Pistoleri, solitudine e fallimenti
Film di atmosfere, ma anche di attori, I giganti è tutto giocato sulla (non) interazione tra i personaggi. I protagonisti del film si parlano, ammiccano a un passato comune o si vomitano addosso insulti, ma ognuno sembra parlare soprattutto a sé stesso. Merito dell'atmosfera straniata creata dalla regia claustrofobica di Bonifacio Angius. I richiami al western - le inquadrature strette sugli sguardi, le canzoni spagnole che sembrano appartenere a un'altra epoca (frutto della collaborazione tra il regista e il compositore Luigi Frassetto), le "donne da saloon", gli scoppi improvvisi di violenza - ammiccano allo spettatore. Tragedia sì, ma cinefila. Sfruttando il suo physique du rôle, Bonifacio Angius si ritaglia il ruolo del pistolero feroce dal passato doloroso suggerito dai frequenti flashback che vedono coinvolte la compagna del regista Francesca Niedda e la loro figlia Mila.
I giganti, Bonifacio Angius: "Mi sono sentito come un acrobata che cammina sul filo"
La scomodità di dire sempre la verità
Pur negando la presenza di una componente autobiografica stringente, anche gli altri personaggi de I giganti sembrano esasperare caratteristiche che gli appartengono nella vita reale. Così Stefano Deffenu enfatizza l'aria catatonica e la natura taciturna, mentre Michele Manca alterna spacconeria e nevrosi. Bonifacio Angius plasma i suoi attori lasciando loro la libertà di esprimere dolore, rabbia, disagio con grande naturalezza grazie anche alla situazione libera e protetta in cui il film è stato girato. Sentimenti "scomodi", soprattutto se associati al vissuto recente in una fase in cui la stragrande maggioranza delle opere post-lockdown affronta il tema in chiave comica.

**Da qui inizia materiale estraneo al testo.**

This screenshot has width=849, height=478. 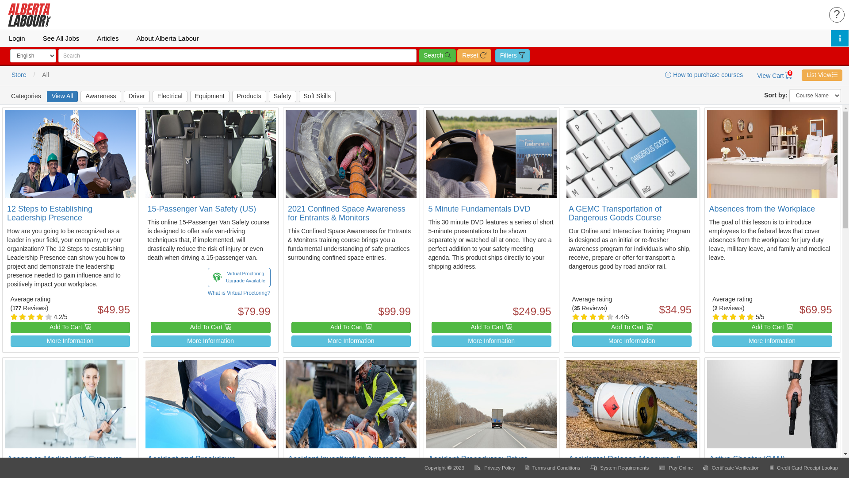 I want to click on 'Search', so click(x=437, y=56).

Bonifacio Angius ha già ampiamente dimostrato nei lavori precedenti che il coraggio di dire verità scomode, mettendo il dito nella piaga, non gli manca di certo. Concetto ribadito ne I giganti, dove per altro Angius rivela un incredibile eclettismo scrivendo, dirigendo, recitando, producendo oltre a firmare fotografia, montaggio e improvvisandosi perfino paroliere. Anche se i toni pessimistici hanno il sopravvento in più occasioni, il regista non rinuncia alla sua ironia amara che trapela da certi dialoghi surreali. Tutto è in bilico ne I giganti, storie, personaggi, stile, suggestioni, ma il film è l'ennesima conferma che il rischio è la condizione in cui Bonifacio Angius riesce a dare il meglio di sé.
Conclusioni
Nella sua nuova regia, Bonifacio Angius osa costruendo un film libero ed estremo figlio del dolore e dell'isolamento imposti dalla pandemia. Come sottolinea la recensione de I giganti, il regista, che si mette per la prima volta in gioco come interprete, costruisce un film doloroso fatto di incontri e scontri in un'atmosfera sospesa. Un western contemporaneo che oscilla tra il mondo dei vivi e morti, un duello a cinque durante il quale la violenza esplode improvvisa senza la possibilità di catarsi.
Perché ci piace
- Bonifacio Angius si conferma una delle voci più originale e intense del panorama italiano.
- Un film che osa senza timore di mostrare fragilità e lati ridicoli della mascolinità.
- Metafore potenti si celano dietro scelte narrative e registiche apparentemente semplici.
- L'ambientazione davvero ad hoc.
Cosa non va
- Lo humor caustico e sgangherato non è per tutti.
- L'amarezza di fondo non si stempera neppure con le trovate registiche più fantasiose.